4. The machine-readable storage medium of claim 1, wherein the instructions for extracting identification information include instructions for extracting a dialing number associated with the endpoint.

5. The machine-readable storage medium of claim 1, further comprising instructions for receiving the request.

6. The machine-readable storage medium of claim 4, wherein the instructions for receiving the request include instructions for receiving a SIP Invite request.

7. The machine-readable storage medium of claim 4, wherein the instructions for receiving the request include instructions for receiving a request that includes at least a call identifier tag, which contains at least a non-human-readable alphanumeric string.

8. The machine-readable storage medium of claim 1, further comprising instructions for associating the identification information with the endpoint, and for storing the identification information.

9. The machine-readable storage medium of claim 8, further comprising instructions for extracting the identification information and for forwarding it along with a request from the endpoint to initiate a communication session.

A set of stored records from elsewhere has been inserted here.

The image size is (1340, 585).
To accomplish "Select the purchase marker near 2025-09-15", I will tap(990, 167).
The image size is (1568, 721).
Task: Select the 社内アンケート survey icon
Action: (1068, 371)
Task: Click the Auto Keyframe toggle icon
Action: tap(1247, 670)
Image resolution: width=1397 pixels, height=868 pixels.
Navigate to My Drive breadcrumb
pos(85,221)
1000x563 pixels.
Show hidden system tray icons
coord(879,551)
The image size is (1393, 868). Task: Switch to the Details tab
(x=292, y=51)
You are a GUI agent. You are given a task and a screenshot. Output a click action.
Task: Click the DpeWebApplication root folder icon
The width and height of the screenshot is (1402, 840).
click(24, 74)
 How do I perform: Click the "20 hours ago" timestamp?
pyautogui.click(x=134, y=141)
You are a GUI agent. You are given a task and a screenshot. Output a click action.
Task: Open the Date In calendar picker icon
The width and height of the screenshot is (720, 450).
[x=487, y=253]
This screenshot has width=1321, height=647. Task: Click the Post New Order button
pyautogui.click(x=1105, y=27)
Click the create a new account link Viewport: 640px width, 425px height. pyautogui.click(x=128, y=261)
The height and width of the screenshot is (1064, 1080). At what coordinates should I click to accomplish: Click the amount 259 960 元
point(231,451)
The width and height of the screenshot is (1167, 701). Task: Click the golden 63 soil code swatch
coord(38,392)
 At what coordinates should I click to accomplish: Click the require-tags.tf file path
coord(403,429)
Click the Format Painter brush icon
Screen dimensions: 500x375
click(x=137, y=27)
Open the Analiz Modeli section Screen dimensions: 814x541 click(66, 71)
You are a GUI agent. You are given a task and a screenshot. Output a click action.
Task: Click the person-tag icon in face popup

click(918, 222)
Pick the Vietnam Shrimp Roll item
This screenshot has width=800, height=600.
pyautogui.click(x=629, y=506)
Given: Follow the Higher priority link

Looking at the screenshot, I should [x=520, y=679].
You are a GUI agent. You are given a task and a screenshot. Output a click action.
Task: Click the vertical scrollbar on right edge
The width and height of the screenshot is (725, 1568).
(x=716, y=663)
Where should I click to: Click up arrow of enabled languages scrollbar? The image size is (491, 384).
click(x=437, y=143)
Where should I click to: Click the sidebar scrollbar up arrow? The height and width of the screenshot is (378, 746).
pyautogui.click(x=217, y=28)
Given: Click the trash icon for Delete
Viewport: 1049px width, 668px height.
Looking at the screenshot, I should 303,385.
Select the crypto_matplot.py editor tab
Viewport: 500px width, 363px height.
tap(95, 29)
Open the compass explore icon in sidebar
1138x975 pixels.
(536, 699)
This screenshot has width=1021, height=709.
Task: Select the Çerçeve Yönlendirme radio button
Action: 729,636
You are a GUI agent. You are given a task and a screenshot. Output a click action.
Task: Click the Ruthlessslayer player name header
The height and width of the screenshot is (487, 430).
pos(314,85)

10. The machine-readable storage medium of claim 8, further comprising instructions for extracting the identification information and for forwarding it along with a SIP Invite with Replace request from the endpoint.

11. An endpoint device for presenting the human-understandable identification information in connection with the SIP Invite with Replace request of claim 10.

12. A server comprising at least the machine-readable storage medium of claim 1.

13. At least one machine-readable storage medium comprising machine-readable instructions that, when executed by the machine, cause the machine to perform a method comprising: receiving at least one request to open a call session from at least one endpoint; and extracting previously-stored human-understandable identification information associated with the endpoint, wherein the identification information was extracted from a previous response transmitted from the endpoint.

14. The machine-readable storage medium of claim 13, wherein the instructions for extracting identification information include instructions for extracting a telephone number of the endpoint.

15. The machine-readable storage medium of claim 13, wherein the instructions for receiving at least one request include instructions for receiving a Session Initiation Protocol (SIP)-compliant Invite with Replace request from the endpoint.

16. An endpoint device for presenting the human-understandable identification information in connection with the SIP Invite with Replace request of claim 15.

17. The machine-readable storage medium of claim 13, further comprising instructions for identifying the endpoint, and for searching for human-understandable identification information associated with the endpoint.

18. The machine-readable storage medium of claim 13, further comprising instructions for forwarding the identification information for presentation by a destination endpoint.

19. The machine-readable storage medium of claim 13, further comprising instructions for receiving the previous response transmitted from the endpoint, wherein the previous response included a SIP-compliant 200 OK response, and wherein the previous response included the identification information in a SIP-compliant P-Asserted-Identity header.

20. A server comprising at least the machine-readable storage medium of claim 13.

Description:

BACKGROUND

Remote live conferencing technology continues to proliferate, becoming increasingly more accepted by organizations and individuals. Additionally, live conferencing solutions are offering more features and services.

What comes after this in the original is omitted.